Durante um certo período de tempo, especulou-se que a residência tinha sido vendida ao malogrado empresário Valentim Amões, uma versão nunca provada, já que não existem documentos que atestem uma transacção comercial feita nesse sentido. As investigações levadas a cabo pelo inspector daquele órgão da Justiça, o jurista José Silvestre Silva Alvarenga, apontam no sentido de que Moisés Kassoma, que é igualmente docente da faculdade de Direito da Universidade José Eduardo dos Santos no Huambo, «fez a escritura pública de venda do referido imóvel a Pedro José Filipe [um jurista de profissão], como se o vendedor fosse o Sr. Eduardo Pires Roque a fazê-lo, mas representado pela Sra. Margarida Mambango Cavelo Mone». O inquérito apurou que esta última terá agido a mando do notário Moisés Kassoma como procuradora daquele [Eduardo Roque] na escritura pública de compra e venda, quando «não tinha procuração para o efeito».

Uma fonte bem informada confirmou ao SA que Margarida Cavelo Mone é funcionária colocada no Cartório Notarial do Huambo e que terá sido usada nessa «engenharia judicial» pelo seu superior hierárquico. O processo disciplinar contra Moisés Kassoma revela que «nessa operação, o notário do Huambo terá recebido valores monetários na ordem de USD 19, 900.00», como, de resto, o próprio viria a confessar quando, no ano passado, tinha sido objecto de um outro inquérito realizado na 2.a Secção da Sala do Cível e Administrativo do Tribunal Provincial de Luanda.

No aludido documento diz-se que o comprador do imóvel terá pago valores que correspondem «entre 25 e os 30 mil dólares»; um montante, no entanto, inferior ao extracto bancário em posse deste jornal, no qual há referências de que Pedro José Filipe procedeu, no 23 de Agosto de 2012, no Banco do Fomento Angola (BFA) ao depósito da quantia de um milhão e novecentos mil Kwanzas (1.900,ooo.00) a favor de Moisés Kassoma. Antecedentes «criminais» A Inspecção da Justiça acusa ainda o notário Moisés Kassoma de ser useiro e vezeiro em práticas do género, já que este «nos anos 2002, 2003 e 2006 procedeu à alteração de pactos sociais de algumas sociedades comerciais» afectas ao Grupo Valentim Amões (GVA), «sem que para isso houvesse consentimento dos sócios».
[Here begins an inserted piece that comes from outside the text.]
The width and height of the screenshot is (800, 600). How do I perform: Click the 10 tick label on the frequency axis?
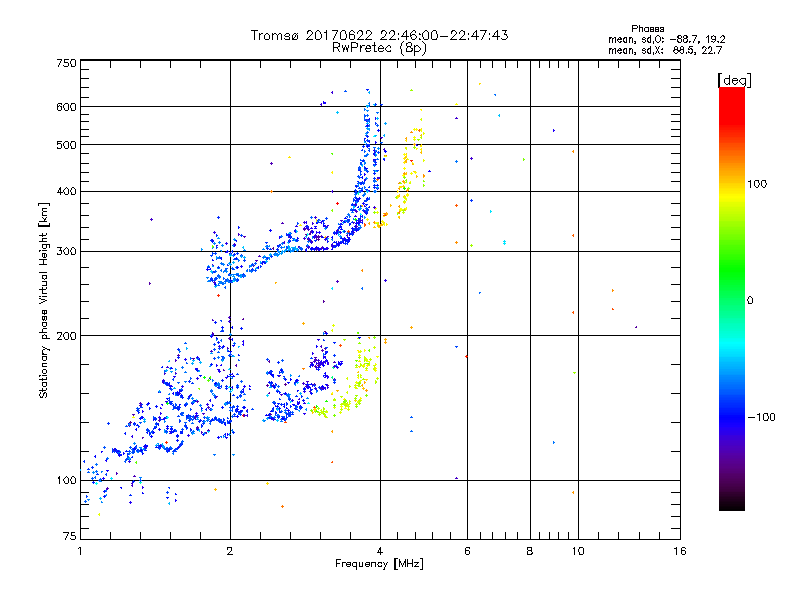(x=577, y=551)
Sublinha o documento que as referidas alterações, além de terem causado «prejuízos aos sócios», foram feitas na ausência de actas das assembleias-gerais das sociedades: «MRN- Marinela, comercial, importação, exportação, limitada»; «Luso Câmbios - Casa de Câmbios limitada», «MNR- Movimento Rodoviário Nacional, limitada»; «Tropicana, comércio misto, importação e exportação, limitada»; «Organizações Wapossoka e Nambula, limitada»; «AARV- Agência Angolana de Representação e Vendas, limitada» e «Fonte- Nova, limitada».
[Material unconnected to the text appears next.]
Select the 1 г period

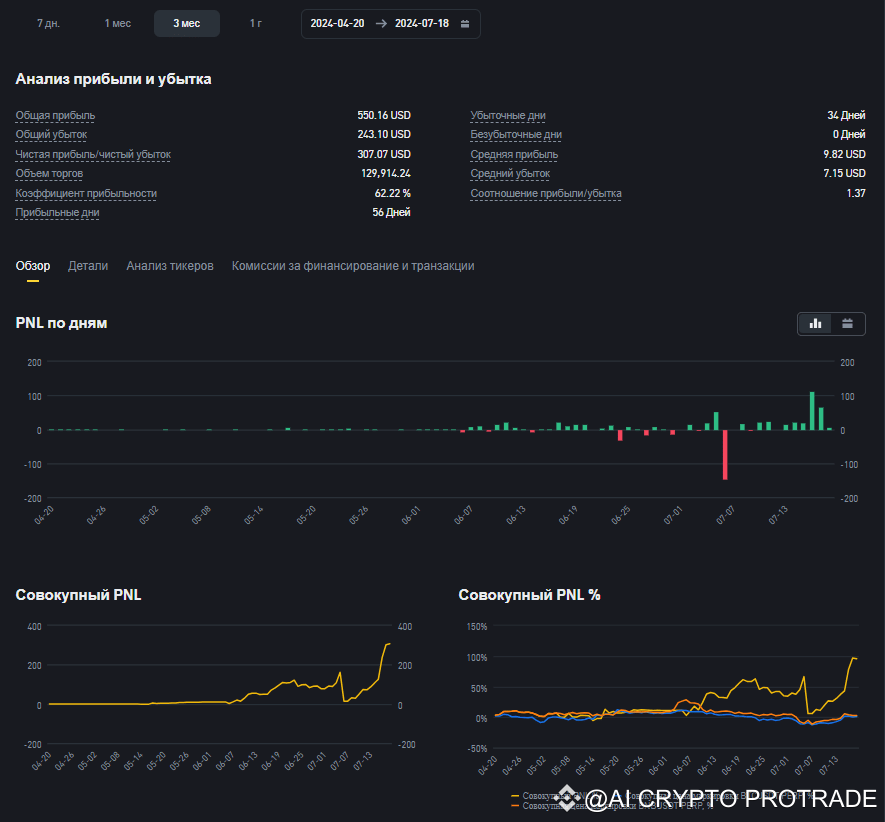(x=256, y=24)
«O falecido empresário agia como se tivesse o mundo a seus pés, fazendo e desfazendo-se das sociedades como bem lhe desse na real gana. Penso que muitos desses excessos teriam sido evitados, caso os seus colaboradores próximos o tivessem chamado à razão para as ilegalidades», notou um antigo funcionário do GVA.


Os alegados atropelos à lei podem ser, aliás, comprovados por cópias de actas em posse deste jornal, nas quais há alterações feitas à mão e rubricadas apenas por Valentim Amões e Pedro Gamboa, este último na qualidade de «escrivão “ad-hoc”». Nas referidas actas, datadas de 27 de Outubro de 2003, há omissão de alguns sócios e a entrada de outros tantos, tendo as alterações sido feitas supostamente pelo punho do próprio Valentim Amões.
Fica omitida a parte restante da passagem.